Sunday, June 1, 2008

stuck in the middle

Here it is, June 1st. That means only 30 more days and I get to go home! I look forward to this with mixed emotions. Part of me wants to just be done with this and go home, see my family, get a job, and move on to the next chapter in my life. This is the side of me that misses the little things I normally would take advantage of:
1) driving a car - just being able to jump in a car and drive wherever I want and not have to worry about walking up that ginormous hill (especially in the rain!) and waiting for a bus...not having to worry if I have enough change for the bus...
2) shopping at WALMART!
3) going to church and being able to listen to a sermon without having to translate it in my head from Spanish to English :)
4) even tho this might make me sound lazy - not having to do my own laundry
5) eating good homemade food...what I would give for some of my mom's cooking!!!
6) late night movies or going to I90 with family and friends
7) doing the bundles at 3AM with Nick and then eating McD's breakfast croisant or some good Daylight Donuts

But then the other side of me wants to stay here in Costa Rica forever. This group has become my family the past 9 months. We've had fun, studied, laughed, cried, shopped, lived with each other, missed home together...I am very blessed to have them as friends/family. Our teachers are so nice - they seriously are putting aside their personal life to help us here and I appreciate that so much! My church family here is wonderful. I've learned so much from them and grown so much in my Spiritual Life and closer to God. And the mountains are so beautiful! They never look the same - I just love them! I wouldn't trade my experience here for anything.

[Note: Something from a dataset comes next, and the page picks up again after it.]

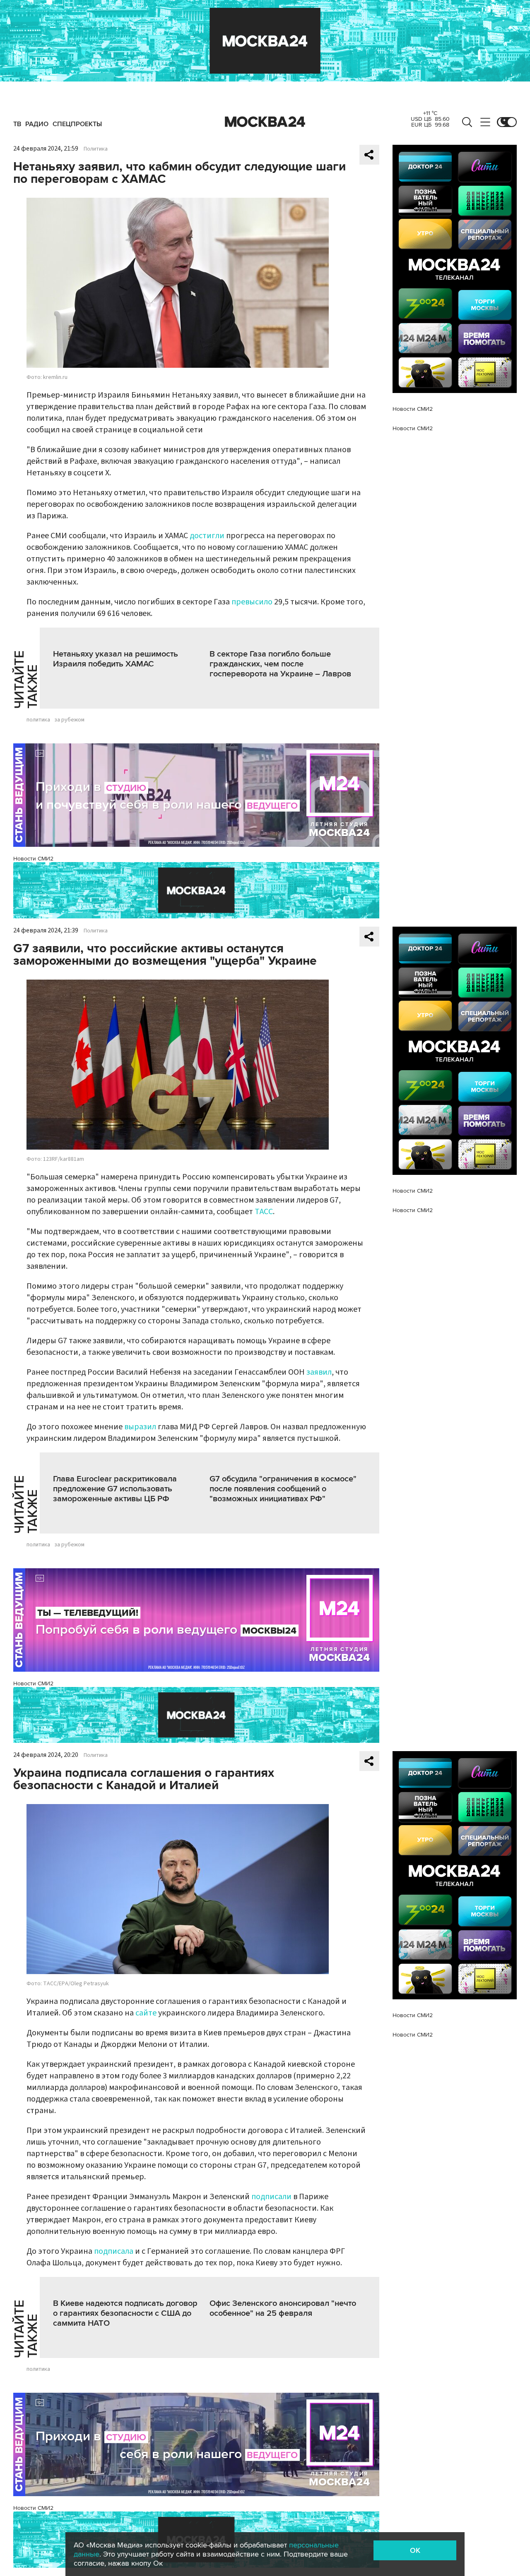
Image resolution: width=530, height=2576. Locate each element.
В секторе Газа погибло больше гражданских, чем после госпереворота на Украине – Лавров (280, 664)
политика (38, 720)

So even tho I kind of feel like Paul in Philippians 1:23-24, I want to make the most of this last month here. It's not everybody who has a chance to spend a year in Costa Rica learning Spanish. This is a once in a lifetime opportunity for me and I don't want to waste it pining away for home. So forgive my complaining...sometimes it's just good to write down thoughts, go back and read them, realize how spoiled I am and have a change of heart.